Request Review of draft-ietf-pce-questions
Requested rev. no specific revision (document currently at 08)
Type Last Call Review
Team Security Area Directorate (secdir)
Deadline 2014-07-01
Requested 2014-06-19
Draft last updated 2014-07-03
Completed reviews Genart Last Call review of -06 by Alexey Melnikov (diff)
Secdir Last Call review of -06 by Ben Laurie (diff)
Opsdir Last Call review of -06 by Mehmet Ersue (diff)
Assignment Reviewer Ben Laurie
State Completed
Review review-ietf-pce-questions-06-secdir-lc-laurie-2014-07-03
Reviewed rev. 06 (document currently at 08)
Review result Has Issues
Review completed: 2014-07-03

Review
review-ietf-pce-questions-06-secdir-lc-laurie-2014-07-03

I have reviewed this document as part of the security directorate's
ongoing effort to review all IETF documents being processed by the
IESG.  These comments were written primarily for the benefit of the
security area directors.  Document editors and WG chairs should treat
these comments just like any other last call comments.

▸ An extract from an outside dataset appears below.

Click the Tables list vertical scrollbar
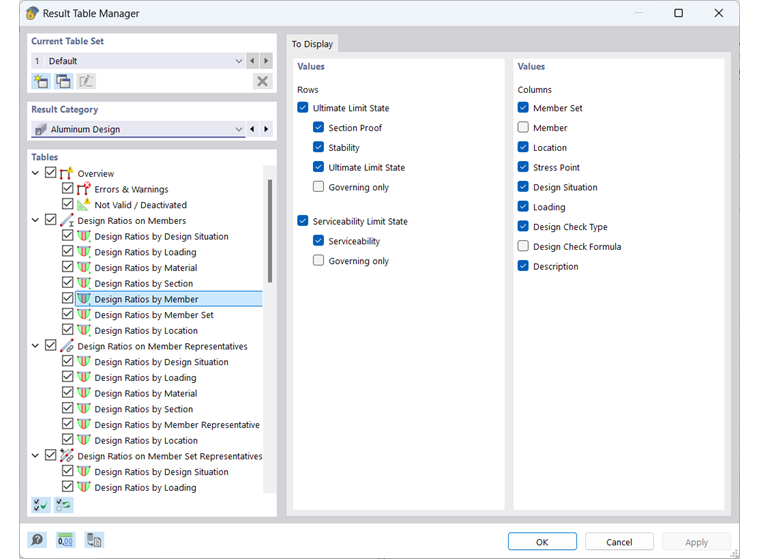The width and height of the screenshot is (760, 559). click(x=269, y=230)
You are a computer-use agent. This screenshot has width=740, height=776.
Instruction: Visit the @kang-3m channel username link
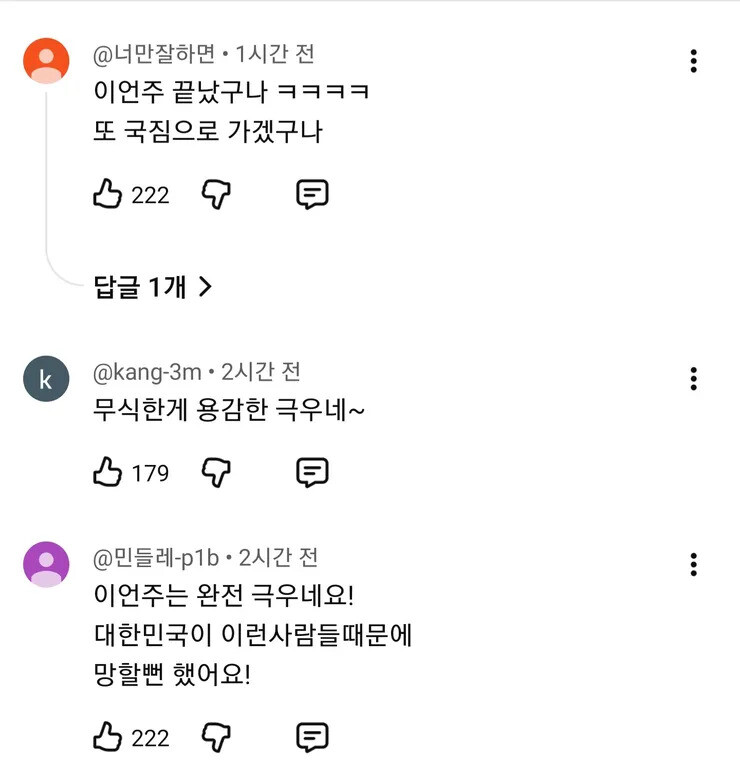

Status: ready with issues.

The security considerations section makes this claim:

"This informational document does not define any new protocol elements
or mechanism.  As such, it does not introduce any new security
issues."

I agree with the premise, but not the conclusion: just because an RFC
does not introduce new security issues, that does not mean that there
are no security considerations.

Indeed, this RFC discusses many things that have quite serious
security considerations, without mentioning any of them. For example,
section 4 "How Do I Find My PCE?" (the very first question) advocates
a number of potentially completely insecure mechanisms with no mention
of their security properties (or otherwise). This is obviously
pervasive, given the stance taken in the security considerations.

The document does mention that RFC 6952 gives a security analysis for
PCEP, and perhaps this is sufficient but it seems to me that a
document intended to give useful background information to noobs
should include security directly in that information rather than defer
to another giant document (which mixes PCEP info with other
protocols).